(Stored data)
▼

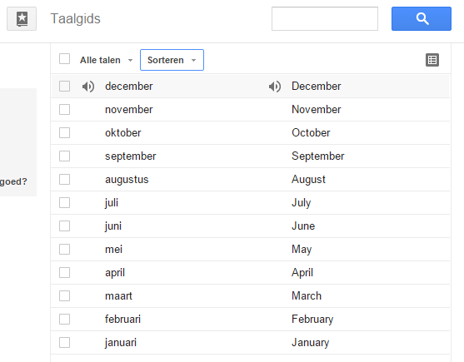Open the Taalgids starred phrasebook icon
Image resolution: width=464 pixels, height=362 pixels.
point(22,18)
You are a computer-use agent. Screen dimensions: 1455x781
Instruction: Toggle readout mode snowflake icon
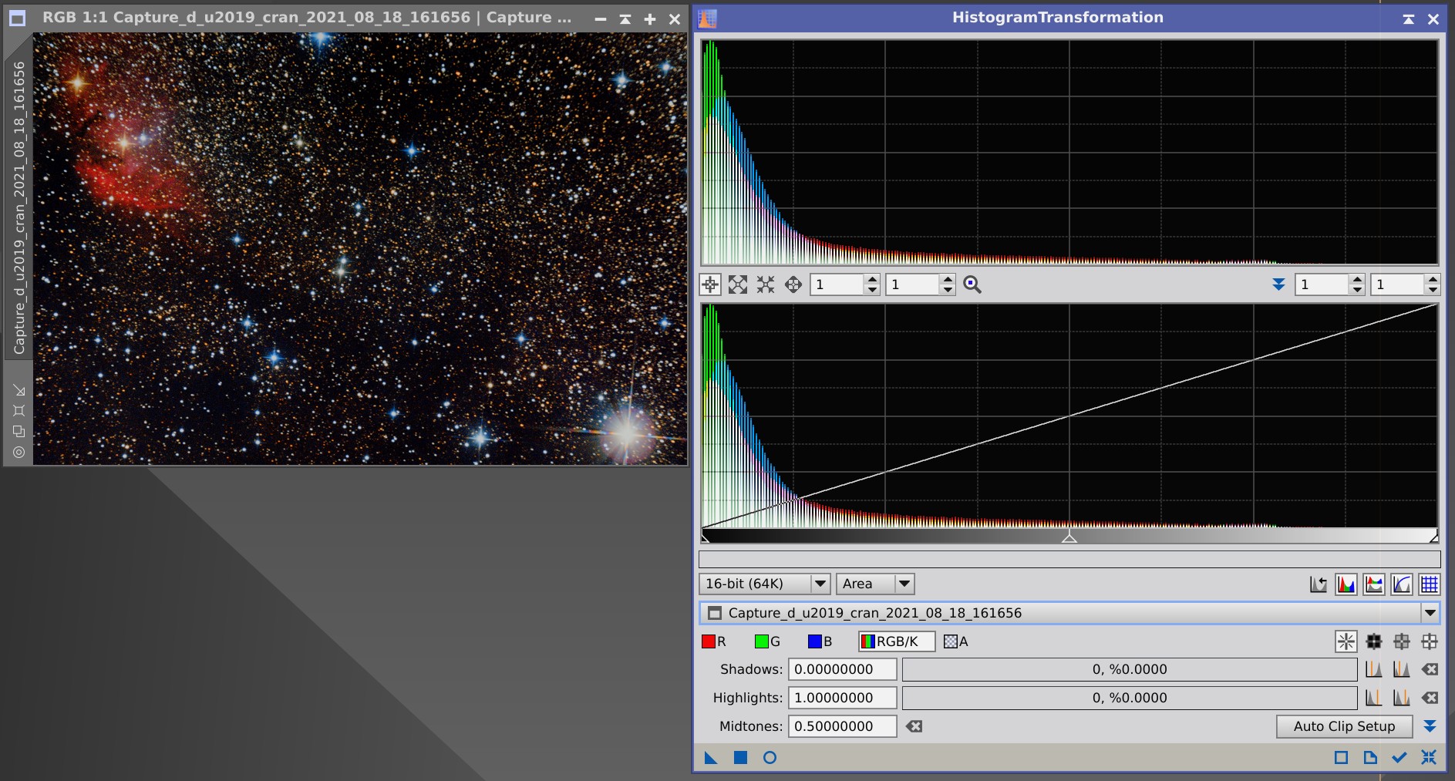1346,641
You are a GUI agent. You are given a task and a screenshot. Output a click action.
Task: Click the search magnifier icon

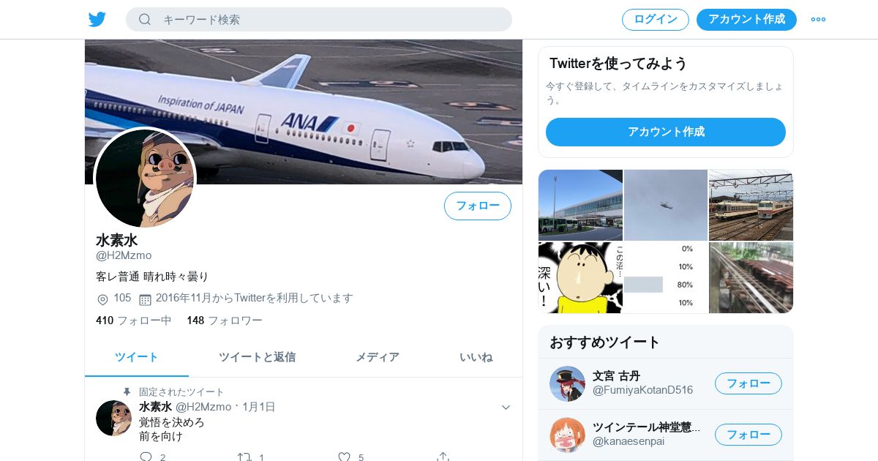pyautogui.click(x=145, y=19)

▲

Exercise description: Transcribe exactly the lines running from the line with "You are a computer-use" to the last line of the entries. Pictures stay out of the copy.

Problem solution:
You are a computer-use agent. Screen dimensions: 1455x781
Instruction: Toggle readout mode snowflake icon
1346,641
You are a GUI agent. You are given a task and a screenshot. Output a click action.
Task: Click the search magnifier icon

pyautogui.click(x=145, y=19)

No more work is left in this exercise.